Texto fornecido —
+ + + + +

AUTITV - DISCIPLINA
DE GASTRONOMIA
13ª Aula , 09 de Fevereiro de 2015
GASTRONOMIA DO
CARNAVAL
Em período de
carnaval, não é possível deixar de aludir a uma gastronomia própria, sobretudo encontrando-mos num
concelho em que o carnaval se vive
intensamente revestido de simbologia, onde
a gastronomia não fica de parte.
O texto que hoje apresento é
em grande parte repetição do que apresentei há
quatro anos atrás e até já
publiquei em Mimos da Terra, mas faço-o
porque ainda não encontrei informação que acrescente mais ao tema do carnaval do que a dos exímios autores, que tive oportunidade de
consultar, os quais menciono ao longo do texto.
Como o tema da minha pesquisa foi a
gastronomia, segui nessa esteira,
recuando na história das tradições que chegaram até hoje.
As tradições do
Carnaval, embora com outras designações e em épocas diferentes, perdem-se no
tempo, num estudo de J. A. Salvado, para a História das Festas [1], o autor faz referência a outros autores que
chegam a remontar essas celebrações ao paleolítico.
Em todo o mundo e em todas as
civilizações, o carnaval é no essencial uma época de exaltação que sempre teve
e continua a ter uma presença popular.

+ + + + +

Objetivo 1 — Reproduza fielmente as linhas dos registos, desde o início até à linha que contém "(x=664, y=123)", incluindo ambas as extremidades.

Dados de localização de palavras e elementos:
+ + + + +

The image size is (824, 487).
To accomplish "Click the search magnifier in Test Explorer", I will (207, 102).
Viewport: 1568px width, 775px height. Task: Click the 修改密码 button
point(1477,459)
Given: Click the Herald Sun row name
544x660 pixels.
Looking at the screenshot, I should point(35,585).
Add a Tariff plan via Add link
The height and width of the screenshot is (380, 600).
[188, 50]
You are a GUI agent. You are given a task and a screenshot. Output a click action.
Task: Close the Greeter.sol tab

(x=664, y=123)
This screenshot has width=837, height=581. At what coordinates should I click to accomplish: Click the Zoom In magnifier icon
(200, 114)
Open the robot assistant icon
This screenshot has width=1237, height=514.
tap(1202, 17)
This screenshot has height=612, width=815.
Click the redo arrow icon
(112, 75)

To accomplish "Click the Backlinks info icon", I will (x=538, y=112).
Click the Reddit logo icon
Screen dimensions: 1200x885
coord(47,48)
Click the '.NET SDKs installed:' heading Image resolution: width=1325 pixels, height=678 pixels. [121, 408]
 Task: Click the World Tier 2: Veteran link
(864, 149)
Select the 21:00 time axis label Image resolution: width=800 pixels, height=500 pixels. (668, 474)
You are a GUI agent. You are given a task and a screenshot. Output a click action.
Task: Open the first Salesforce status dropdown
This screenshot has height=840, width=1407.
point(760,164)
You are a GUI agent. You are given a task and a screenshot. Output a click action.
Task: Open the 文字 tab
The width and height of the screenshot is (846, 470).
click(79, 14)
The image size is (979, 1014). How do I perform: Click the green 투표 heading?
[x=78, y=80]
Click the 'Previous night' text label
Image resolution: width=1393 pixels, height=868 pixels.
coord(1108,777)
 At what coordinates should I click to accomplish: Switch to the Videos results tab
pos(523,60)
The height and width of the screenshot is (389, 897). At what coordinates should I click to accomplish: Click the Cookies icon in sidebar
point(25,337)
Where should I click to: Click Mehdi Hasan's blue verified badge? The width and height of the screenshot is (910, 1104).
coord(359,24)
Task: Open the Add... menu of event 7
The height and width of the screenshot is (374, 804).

+ + + + +

Objetivo 2 — Prossiga o texto sobre a gastronomia do Carnaval a partir do ponto em que termina.

Resposta 1 —
The image size is (824, 487).
To accomplish "Click the search magnifier in Test Explorer", I will (207, 102).
Viewport: 1568px width, 775px height. Task: Click the 修改密码 button
point(1477,459)
Given: Click the Herald Sun row name
544x660 pixels.
Looking at the screenshot, I should point(35,585).
Add a Tariff plan via Add link
The height and width of the screenshot is (380, 600).
[188, 50]
You are a GUI agent. You are given a task and a screenshot. Output a click action.
Task: Close the Greeter.sol tab

(x=664, y=123)

Resposta 2 —
Segundo Martine Grimber ( séc. XVI) citado pelo mesmo autor
(J.A.Salvado), o carnaval tem muitas semelhanças com as Festas dos
Loucos que diz: Se insere num contexto religioso de festas cíclicas que,
tal como os festejos de carnaval, são um
misto de mito de animismo, de religião e de vida jogados com as forças
da natureza.
Mas estas, diz o mesmo autor, eram
festas de cariz religioso, enquanto nas festas de carnaval não são
encontrados quaisquer indícios com essas características, não obstante todas as
religiões as terem tentado sacralizar.
CARNAVAL ou
ENTRUDO
A designação de Entrudo com
sentido de carnaval, ainda segundo J.A Salvado, é usada apenas na Península Ibérica e encontrada pela primeira vez na Chancelaria de D. Afonso
III (séc. XII) pelo que, prossegue o mesmo, nos sugere um conceito
histórico específico, que terá a ver com os confrontos entre Cristãos e Muçulmanos dessa época
na Península.
Se esses confrontos tiverem alguma coisa
a ver com o carnaval, ou entrudo como era designado o carnaval na
Península Ibérica, como parece que tiveram, então temos o carnaval com um
passado de implicância religiosa ibérica, sendo essa ideia reforçada pela
gastronomia da quadra festiva do carnaval, onde prevalecem a carne de
porco e as filhós.
A expressão muito usada de que no entrudo vale tudo é equivalente à de
que no carnaval nada parece mal, sabendo
que a palavra vale significa para os espanhóis o
mesmo que está bem para os portugueses.
O carnaval, pelo que ainda hoje é
vivido e por aquilo que sobre ele alguns especialistas nos informam, foi sempre uma sátira, uma sátira ao outro; ao
vizinho, ao pobre, ao rico, ao político, ao religioso, ao preto, ao branco, a
tudo!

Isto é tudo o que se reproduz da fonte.